A meta-analysis of trials of CoQ10 treatment in heart failure indicated that CoQ10 supplementation enhanced ejection fraction by 3.67% and reduced the New York Heart Association (NYHA) functional class by 0.3. A study reported that long-term CoQ10 therapy was safe, alleviated symptoms, and reduced adverse cardiovascular events in patients with chronic heart failure.

Evidence from in vitro and animal studies

A study in mice investigated whether CoQ10 supplementation slows age-related cognitive decline compared to a regular diet. Although no significant performance improvements were observed in a test measuring learning and spatial memory, CoQ10 levels were significantly elevated within the cortex. Another study examined the combined effects of CoQ10 and vitamin E, and found benefits of the combination treatment on learning in aged mice.

In a rat model of Alzheimer’s disease (AD), CoQ10 therapy improved memory, retention, and learning, with substantial decreases in oxidative stress and increases in ATP levels within the cerebral cortex and hippocampus.
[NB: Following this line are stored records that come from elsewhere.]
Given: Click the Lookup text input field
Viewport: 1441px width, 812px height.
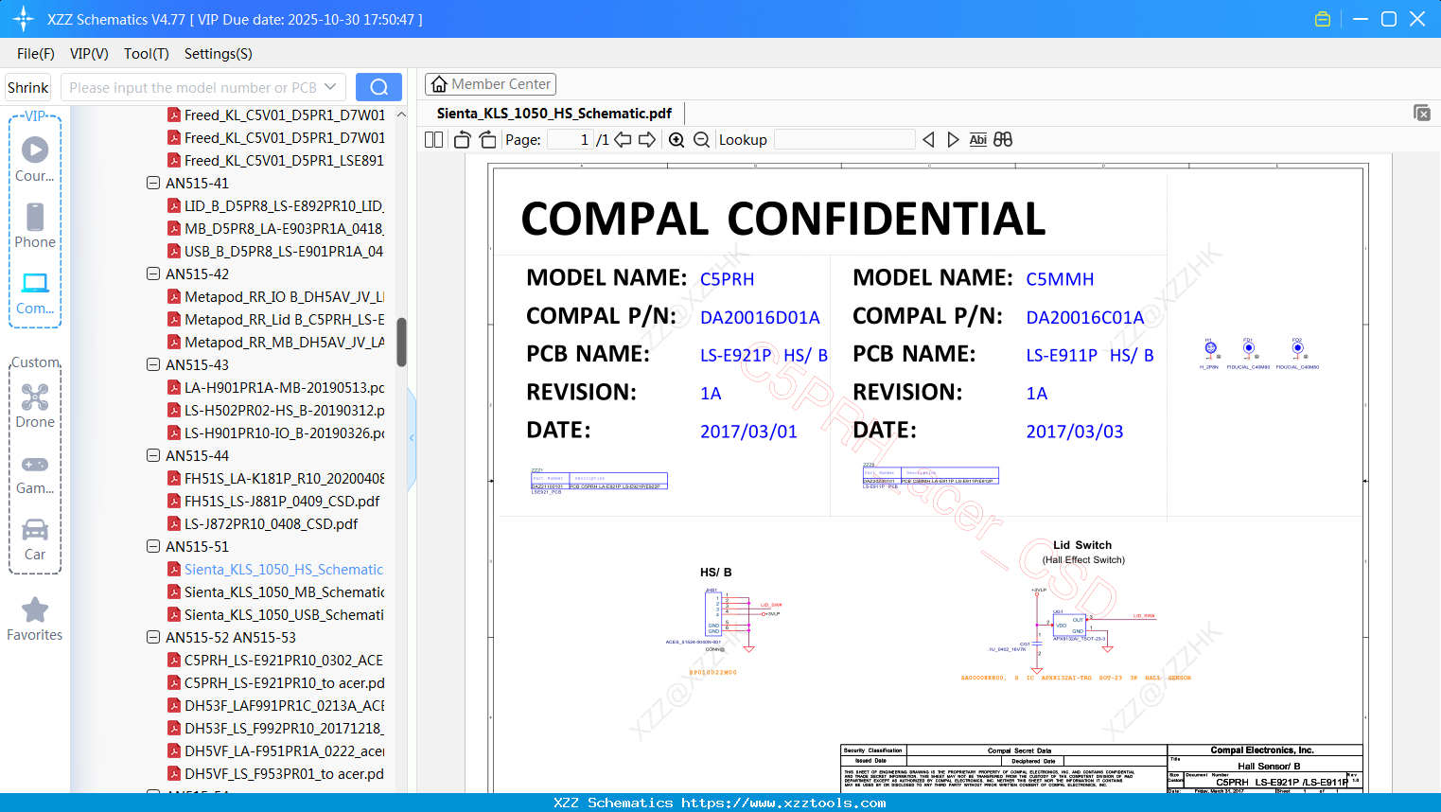Looking at the screenshot, I should 844,140.
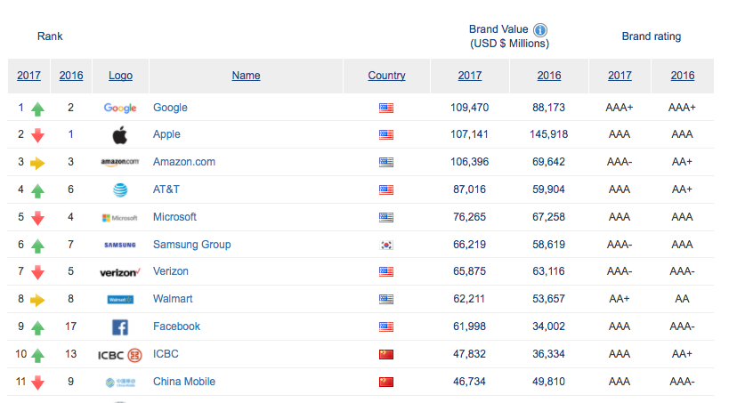Open the China Mobile name link
Image resolution: width=737 pixels, height=403 pixels.
click(x=183, y=382)
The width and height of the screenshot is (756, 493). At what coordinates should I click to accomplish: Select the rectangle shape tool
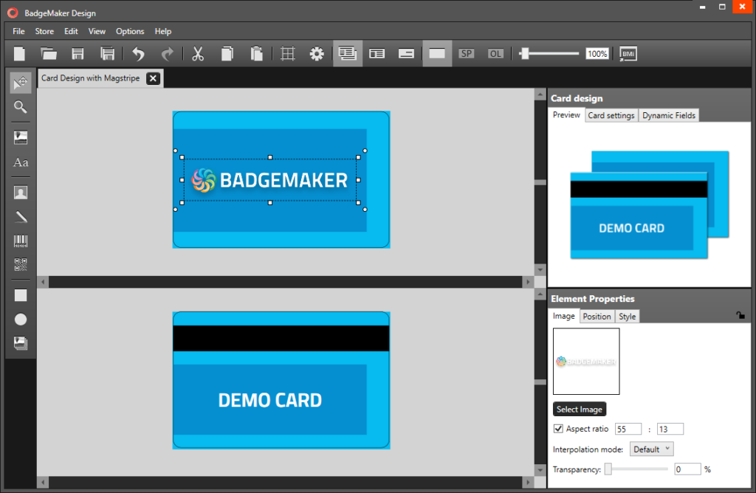20,294
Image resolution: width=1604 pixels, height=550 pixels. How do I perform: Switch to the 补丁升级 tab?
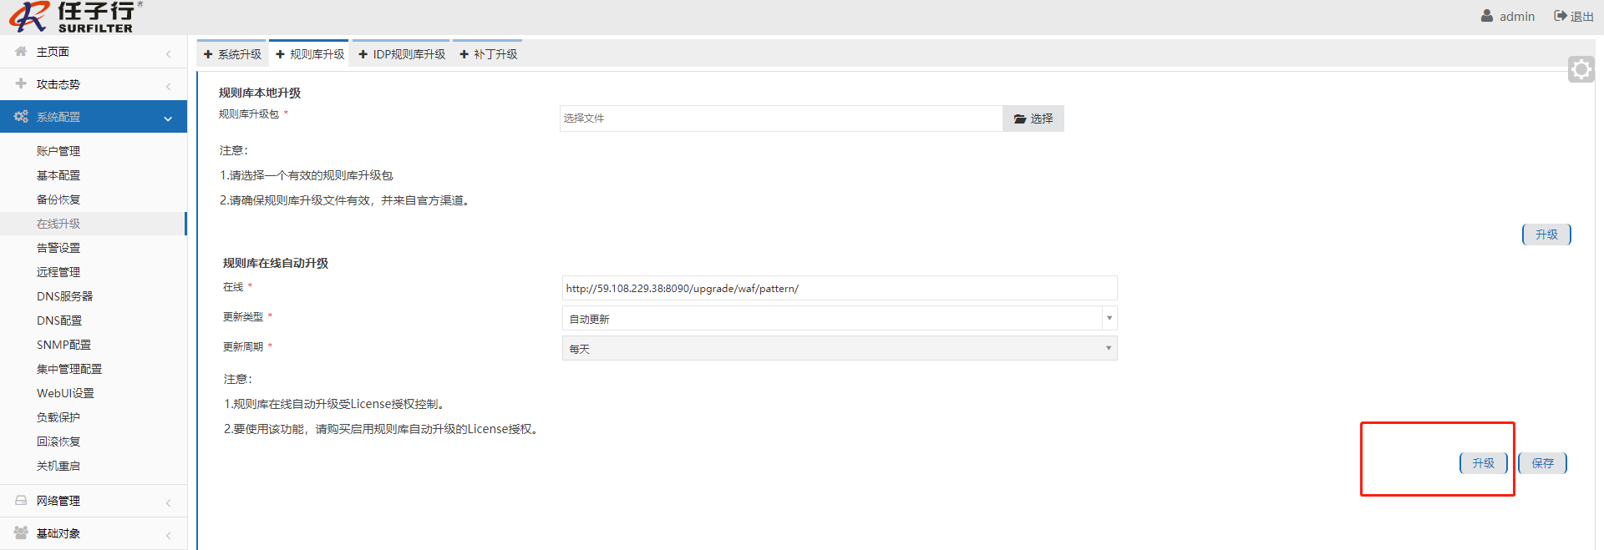(x=489, y=54)
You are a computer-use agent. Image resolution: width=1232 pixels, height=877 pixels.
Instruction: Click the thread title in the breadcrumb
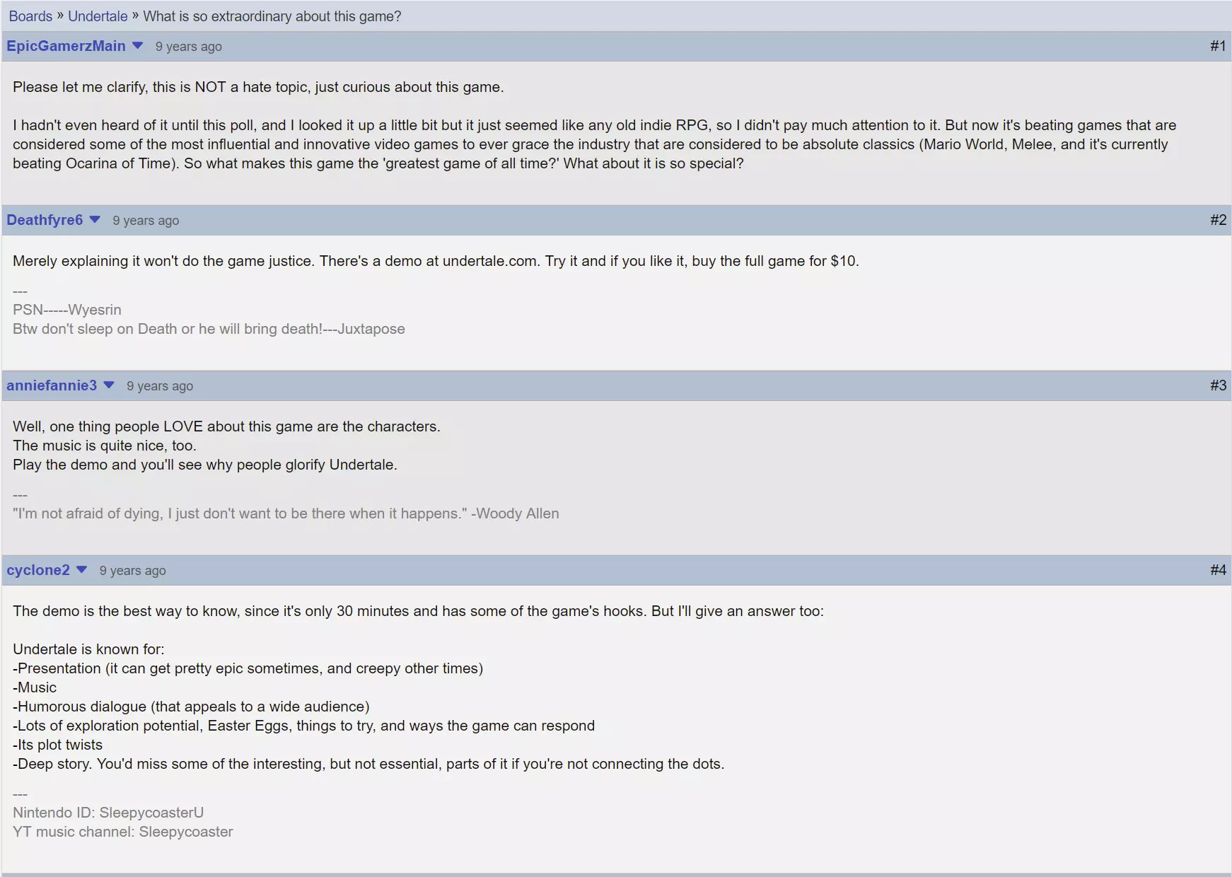[272, 16]
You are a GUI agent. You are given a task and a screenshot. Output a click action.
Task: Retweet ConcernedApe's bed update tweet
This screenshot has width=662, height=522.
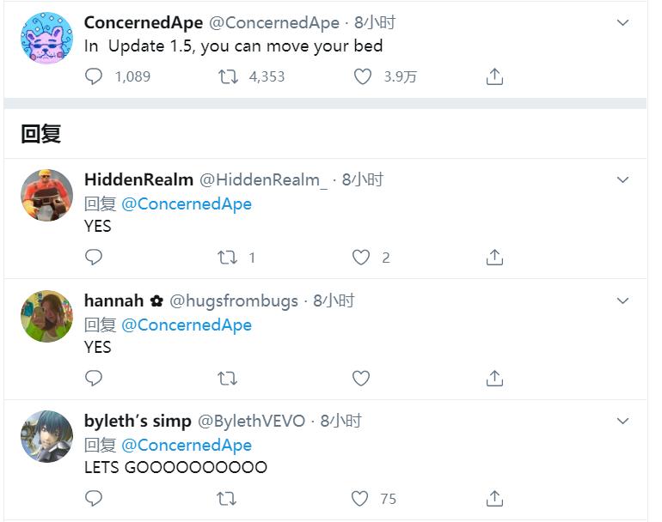pos(228,76)
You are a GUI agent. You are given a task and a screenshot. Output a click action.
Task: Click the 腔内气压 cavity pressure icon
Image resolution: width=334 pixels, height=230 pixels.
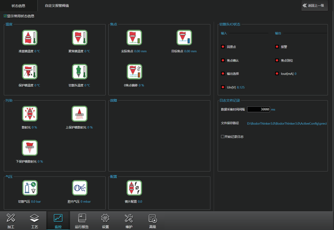[x=79, y=188]
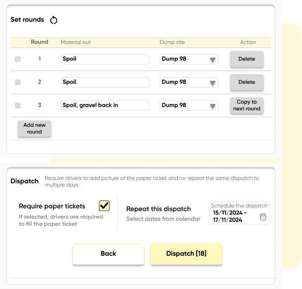This screenshot has width=302, height=289.
Task: Delete round 1
Action: [246, 59]
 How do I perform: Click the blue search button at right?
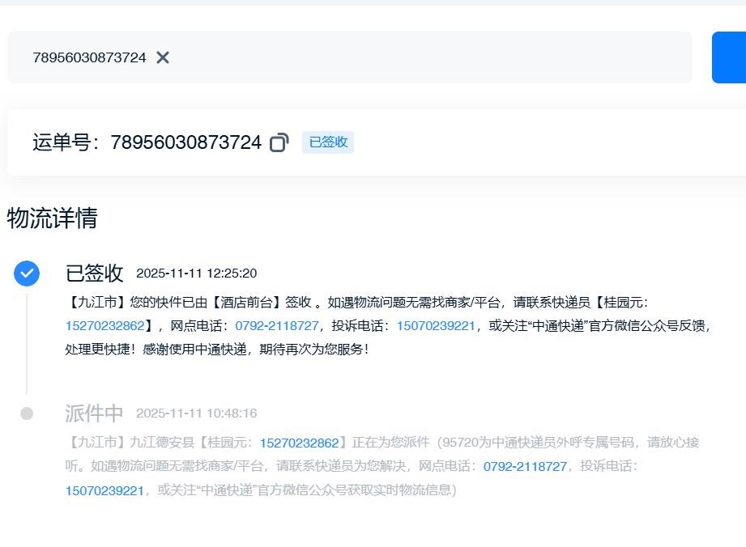(x=728, y=57)

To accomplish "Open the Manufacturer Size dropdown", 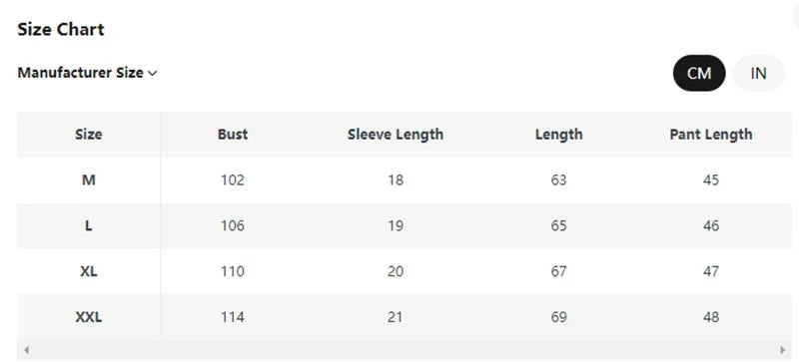I will click(x=87, y=73).
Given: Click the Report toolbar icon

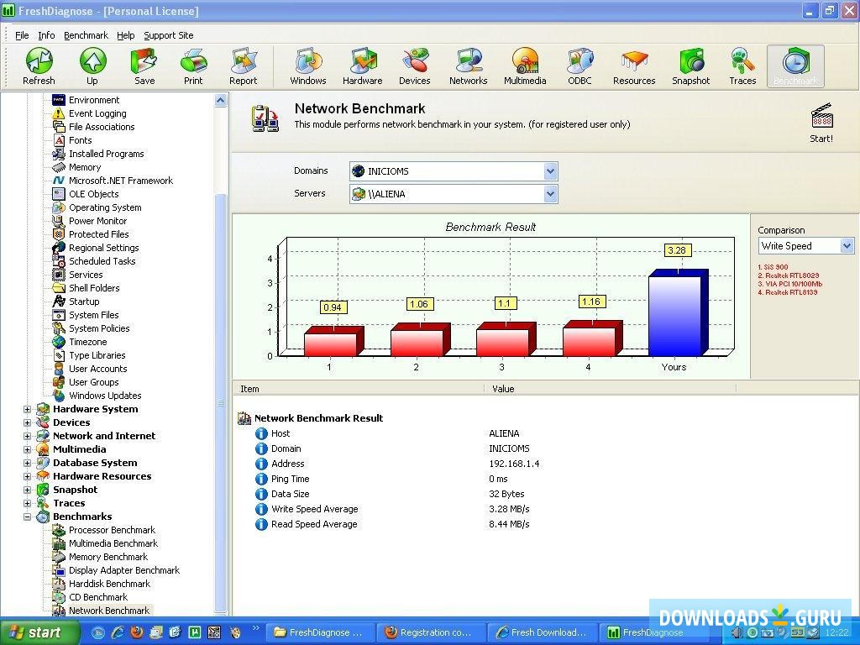Looking at the screenshot, I should click(x=244, y=66).
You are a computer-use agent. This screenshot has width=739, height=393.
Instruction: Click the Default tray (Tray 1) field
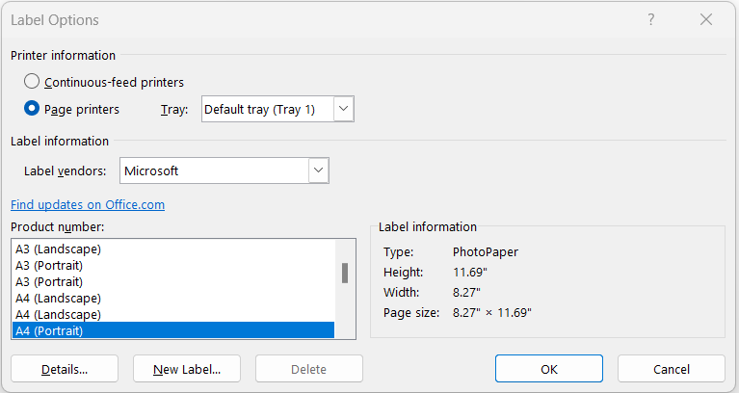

Moreover, another study reported improved learning and memory with CoQ10 treatment in rats with cognitive dysfunction.

One study examined the relationship between AD and CoQ10 in genetically modified mice and found that CoQ10 administration altered the expression of 12 proteins in the hippocampus and improved spatial memory in genetically modified mice with AD. Specifically, the overexpression of complexin 1 (CPLX-1) and CPLX-2 following CoQ10 therapy prevented memory impairments.

Furthermore, CoQ10 therapy significantly improved cognitive functions in a double-transgenic mouse model, preventing AD progression through decreased inflammation and oxidative stress, as well as the activation of autophagy. CoQ10 supplementation improved short-term memory impairments in a rat model of Parkinson’s disease, and the effect was further enhanced in combination with wheatgrass, sesamol, and thymol.

Evidence from clinical research

Research on the cognitive effects of CoQ10 supplements in healthy people is limited, with only two randomized clinical trials (RCTs) conducted to date. One trial assessed the impact of a low-dose CoQ10 in combination with mineral and multivitamin supplements in healthy females. Cerebral blood flow was significantly increased during cognitive tasks in the treatment group, albeit task performance showed no changes.

The other trial found no significant differences in the digit symbol substitution test, the trail making test, and the memory performance index (MPI) in people taking ubiquinol (reduced form of CoQ10). Notably, people who were cognitively normal at baseline showed significant improvements in MPI following 34 weeks of ubiquinol supplementation. The review emphasized that these findings should be interpreted cautiously due to dose, formulation, and statistical limitations. In AD, CoQ10 treatment had no detectable effects on cerebrospinal fluid biomarkers, suggesting no effects on cognition.

In individuals with mild cognitive impairment, a one-year supplementation with ubiquinol improved cerebral vasoreactivity and reduced inflammation in males, with no changes in cognition observed in either sex. Furthermore, RCTs of the combined CoQ10 and vitamin E treatment reported no improvements in cognitive function in patients with Parkinson’s disease.

One study reported that CoQ10 supplementation improved cognitive function, reduced fatigue symptoms, enhanced working memory, and improved arithmetic task performance in patients with chronic fatigue syndrome. In a study of patients with progressive supranuclear palsy, CoQ10 administration improved cognitive tasks involving the frontal lobe.

Concluding remarks

In summary, while animal studies suggest protective effects of CoQ10 on cognition in healthy aging and neurodegenerative disease models, clinical trials demonstrate some benefits in specific disease contexts but not in healthy aging, with several studies reporting non-significant or null effects. These null effects may be attributed to insufficient statistical power and small sample sizes rather than the absence of an effect. However, the overall mixed findings underscore the need for high-quality clinical trials.